### To do
The answer must consist of every line below containing "will".

### Records for the exercise
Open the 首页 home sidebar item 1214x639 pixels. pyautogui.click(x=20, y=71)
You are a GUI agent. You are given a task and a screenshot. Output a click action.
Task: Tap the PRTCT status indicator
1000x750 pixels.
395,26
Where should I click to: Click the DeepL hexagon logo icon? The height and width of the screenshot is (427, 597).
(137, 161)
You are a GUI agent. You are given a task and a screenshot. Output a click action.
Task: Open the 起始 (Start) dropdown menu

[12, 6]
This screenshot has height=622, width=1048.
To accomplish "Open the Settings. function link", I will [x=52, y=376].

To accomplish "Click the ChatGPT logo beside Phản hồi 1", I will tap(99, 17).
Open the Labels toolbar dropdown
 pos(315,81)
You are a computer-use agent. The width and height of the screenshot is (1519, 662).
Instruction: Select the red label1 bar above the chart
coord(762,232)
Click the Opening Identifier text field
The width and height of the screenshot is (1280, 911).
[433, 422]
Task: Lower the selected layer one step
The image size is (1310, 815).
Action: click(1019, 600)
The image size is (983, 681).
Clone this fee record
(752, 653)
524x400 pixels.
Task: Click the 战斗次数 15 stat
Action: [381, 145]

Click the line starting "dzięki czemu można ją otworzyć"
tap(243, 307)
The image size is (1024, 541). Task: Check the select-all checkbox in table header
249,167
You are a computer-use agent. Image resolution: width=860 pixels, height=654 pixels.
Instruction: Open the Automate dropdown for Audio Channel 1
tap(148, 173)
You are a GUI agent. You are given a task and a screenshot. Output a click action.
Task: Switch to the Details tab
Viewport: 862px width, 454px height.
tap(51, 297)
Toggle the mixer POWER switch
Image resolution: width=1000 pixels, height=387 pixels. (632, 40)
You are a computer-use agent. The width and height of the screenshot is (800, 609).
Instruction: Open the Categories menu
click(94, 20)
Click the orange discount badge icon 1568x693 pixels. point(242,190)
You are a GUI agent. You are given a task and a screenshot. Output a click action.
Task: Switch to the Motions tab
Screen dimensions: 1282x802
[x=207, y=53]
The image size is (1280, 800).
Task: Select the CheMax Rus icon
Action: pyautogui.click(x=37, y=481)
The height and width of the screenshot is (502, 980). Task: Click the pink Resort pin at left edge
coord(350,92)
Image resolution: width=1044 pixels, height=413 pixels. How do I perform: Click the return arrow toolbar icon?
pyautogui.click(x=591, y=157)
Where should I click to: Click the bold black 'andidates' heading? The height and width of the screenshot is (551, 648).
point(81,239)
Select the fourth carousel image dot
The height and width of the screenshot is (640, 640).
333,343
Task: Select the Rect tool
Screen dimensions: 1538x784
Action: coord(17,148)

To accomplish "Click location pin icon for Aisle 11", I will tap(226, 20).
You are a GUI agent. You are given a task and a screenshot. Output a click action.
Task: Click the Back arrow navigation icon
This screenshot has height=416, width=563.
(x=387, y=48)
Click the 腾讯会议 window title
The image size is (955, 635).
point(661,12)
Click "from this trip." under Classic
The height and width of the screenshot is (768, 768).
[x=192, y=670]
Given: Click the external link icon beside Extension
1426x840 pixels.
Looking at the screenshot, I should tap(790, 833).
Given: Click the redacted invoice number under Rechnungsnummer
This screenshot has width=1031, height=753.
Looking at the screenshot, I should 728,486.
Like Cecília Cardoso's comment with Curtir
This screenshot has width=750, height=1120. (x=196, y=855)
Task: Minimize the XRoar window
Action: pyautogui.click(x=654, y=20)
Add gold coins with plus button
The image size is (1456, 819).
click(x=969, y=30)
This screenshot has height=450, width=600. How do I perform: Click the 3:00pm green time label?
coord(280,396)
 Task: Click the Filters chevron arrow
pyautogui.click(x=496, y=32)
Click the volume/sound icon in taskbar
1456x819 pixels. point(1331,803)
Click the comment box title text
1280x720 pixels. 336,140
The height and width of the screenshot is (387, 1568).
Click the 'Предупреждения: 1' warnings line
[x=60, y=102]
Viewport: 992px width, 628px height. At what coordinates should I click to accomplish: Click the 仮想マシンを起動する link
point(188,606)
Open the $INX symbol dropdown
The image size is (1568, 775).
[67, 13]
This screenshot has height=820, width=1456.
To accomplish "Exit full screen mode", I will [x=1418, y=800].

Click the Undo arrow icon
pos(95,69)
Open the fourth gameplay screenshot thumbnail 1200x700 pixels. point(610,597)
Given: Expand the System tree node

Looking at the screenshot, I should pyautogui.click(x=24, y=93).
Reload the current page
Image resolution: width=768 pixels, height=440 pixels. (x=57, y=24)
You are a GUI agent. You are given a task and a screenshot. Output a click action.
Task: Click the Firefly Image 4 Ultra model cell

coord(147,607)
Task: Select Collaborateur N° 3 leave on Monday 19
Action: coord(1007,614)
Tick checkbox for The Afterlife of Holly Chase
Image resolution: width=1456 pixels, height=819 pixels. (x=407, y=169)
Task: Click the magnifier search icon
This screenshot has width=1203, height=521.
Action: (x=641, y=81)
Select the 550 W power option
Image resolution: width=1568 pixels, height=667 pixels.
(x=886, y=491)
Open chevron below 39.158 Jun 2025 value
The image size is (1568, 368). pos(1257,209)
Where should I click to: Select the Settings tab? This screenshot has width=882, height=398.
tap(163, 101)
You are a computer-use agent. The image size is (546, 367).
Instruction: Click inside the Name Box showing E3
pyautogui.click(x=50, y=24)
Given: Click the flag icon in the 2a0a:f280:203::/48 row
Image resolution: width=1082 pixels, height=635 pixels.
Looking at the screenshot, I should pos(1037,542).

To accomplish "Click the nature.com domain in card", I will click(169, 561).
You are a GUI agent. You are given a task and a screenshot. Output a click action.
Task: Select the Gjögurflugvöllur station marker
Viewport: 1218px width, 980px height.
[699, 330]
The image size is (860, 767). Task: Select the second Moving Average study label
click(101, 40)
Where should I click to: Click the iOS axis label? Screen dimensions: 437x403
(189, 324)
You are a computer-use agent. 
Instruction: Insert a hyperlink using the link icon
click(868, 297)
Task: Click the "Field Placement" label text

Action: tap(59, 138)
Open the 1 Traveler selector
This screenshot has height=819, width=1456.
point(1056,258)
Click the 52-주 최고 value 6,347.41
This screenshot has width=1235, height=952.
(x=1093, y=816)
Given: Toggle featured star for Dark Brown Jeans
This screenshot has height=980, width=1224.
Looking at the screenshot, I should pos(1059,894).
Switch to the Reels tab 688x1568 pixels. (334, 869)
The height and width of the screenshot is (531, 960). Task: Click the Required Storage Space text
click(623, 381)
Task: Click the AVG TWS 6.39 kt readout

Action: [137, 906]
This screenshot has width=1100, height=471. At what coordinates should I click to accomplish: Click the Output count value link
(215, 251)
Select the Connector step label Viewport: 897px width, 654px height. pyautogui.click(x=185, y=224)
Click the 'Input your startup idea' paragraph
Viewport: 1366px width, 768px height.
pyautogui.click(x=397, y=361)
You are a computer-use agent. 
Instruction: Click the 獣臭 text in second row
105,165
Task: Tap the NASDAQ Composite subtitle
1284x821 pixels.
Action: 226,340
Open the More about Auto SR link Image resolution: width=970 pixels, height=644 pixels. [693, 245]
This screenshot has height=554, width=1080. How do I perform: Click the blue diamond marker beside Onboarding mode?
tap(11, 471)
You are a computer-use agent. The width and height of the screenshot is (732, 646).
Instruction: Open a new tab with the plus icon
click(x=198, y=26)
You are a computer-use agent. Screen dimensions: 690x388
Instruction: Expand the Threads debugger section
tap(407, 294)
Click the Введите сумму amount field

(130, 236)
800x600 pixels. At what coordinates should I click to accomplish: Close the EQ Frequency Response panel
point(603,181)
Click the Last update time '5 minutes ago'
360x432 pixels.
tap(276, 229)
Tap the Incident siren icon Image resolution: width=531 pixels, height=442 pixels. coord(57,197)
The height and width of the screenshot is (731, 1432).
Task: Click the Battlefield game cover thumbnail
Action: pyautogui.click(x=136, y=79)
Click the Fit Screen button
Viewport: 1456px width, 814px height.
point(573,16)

### Result for this task
To accomplish "Open the Settings. function link", I will [x=52, y=376].
To accomplish "Click the ChatGPT logo beside Phản hồi 1", I will tap(99, 17).
To accomplish "Click location pin icon for Aisle 11", I will tap(226, 20).
To accomplish "Exit full screen mode", I will [x=1418, y=800].
To accomplish "Click the nature.com domain in card", I will click(169, 561).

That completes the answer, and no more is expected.